BEGIN Information shown

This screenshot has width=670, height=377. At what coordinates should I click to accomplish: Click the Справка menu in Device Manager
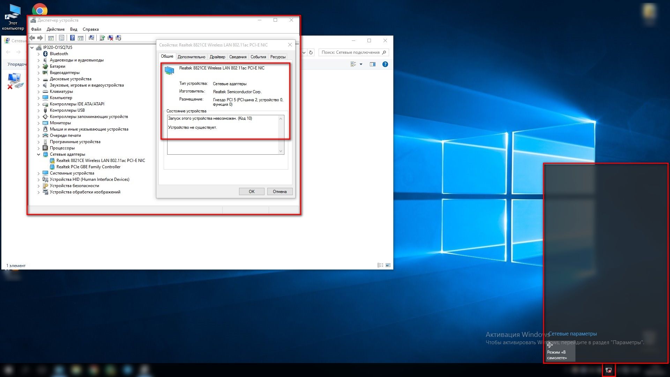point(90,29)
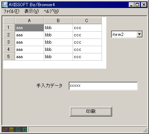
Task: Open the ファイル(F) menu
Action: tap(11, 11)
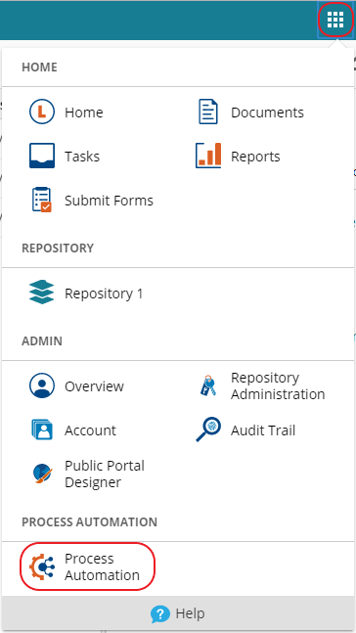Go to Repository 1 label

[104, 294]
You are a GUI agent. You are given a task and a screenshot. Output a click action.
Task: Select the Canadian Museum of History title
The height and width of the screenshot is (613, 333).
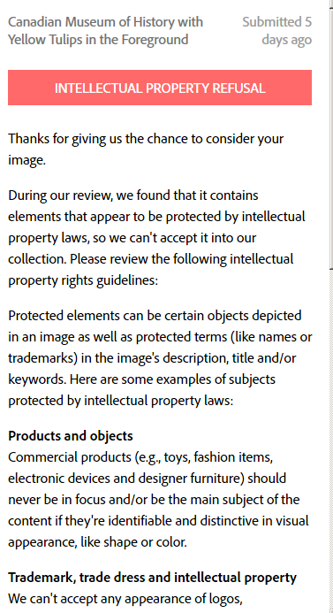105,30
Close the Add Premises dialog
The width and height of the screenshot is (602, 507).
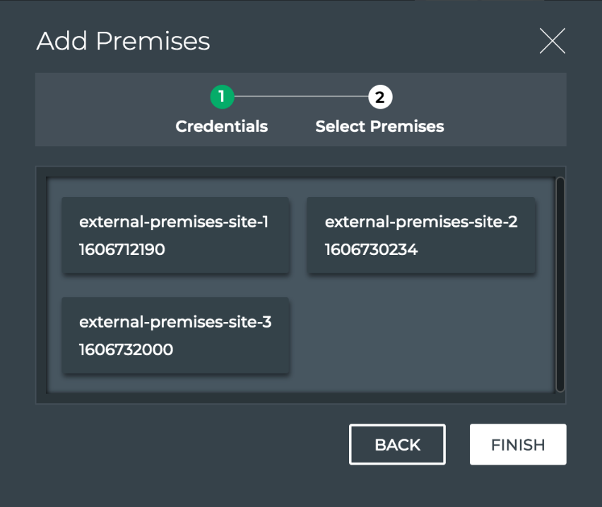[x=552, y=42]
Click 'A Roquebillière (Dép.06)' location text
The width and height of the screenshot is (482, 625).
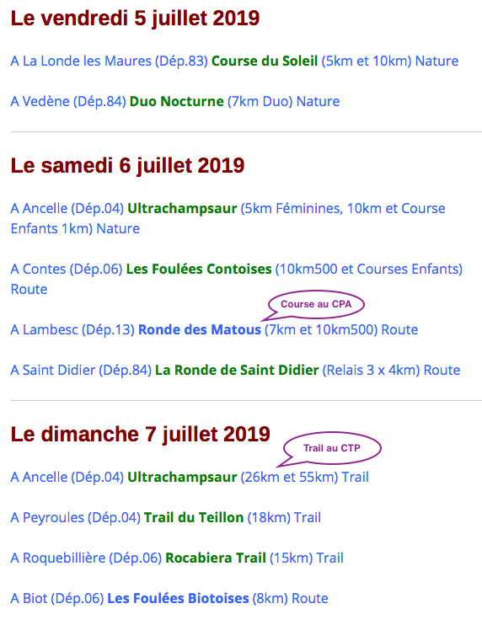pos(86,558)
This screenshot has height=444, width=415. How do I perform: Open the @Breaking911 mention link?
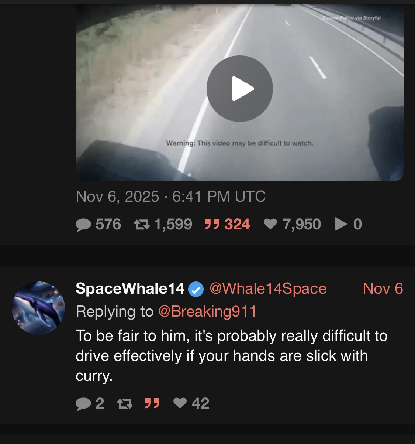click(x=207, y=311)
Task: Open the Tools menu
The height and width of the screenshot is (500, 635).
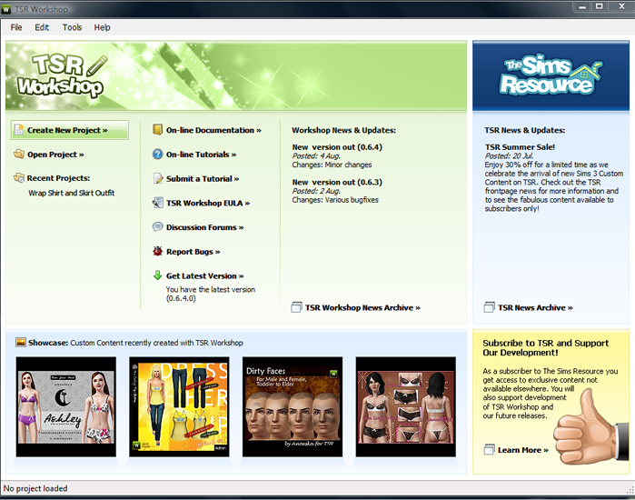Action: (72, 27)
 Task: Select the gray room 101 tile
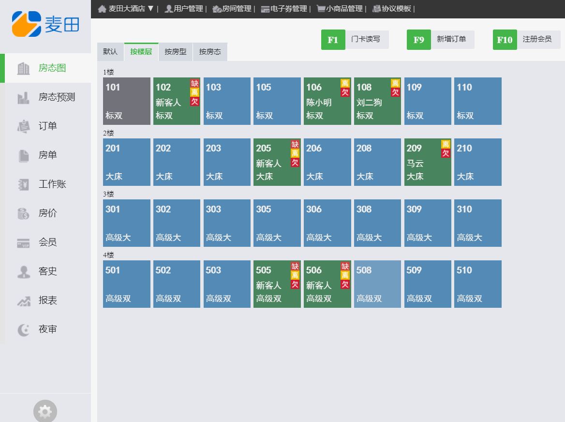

END Information shown

What you have to do: Could you set down nothing but the lines from the one containing "Task: Open the Tools menu" through the last line of the records above, both ends included, exactly as given and free of pictures?

Task answer:
Task: Open the Tools menu
The height and width of the screenshot is (500, 635).
Action: (72, 27)
 Task: Select the gray room 101 tile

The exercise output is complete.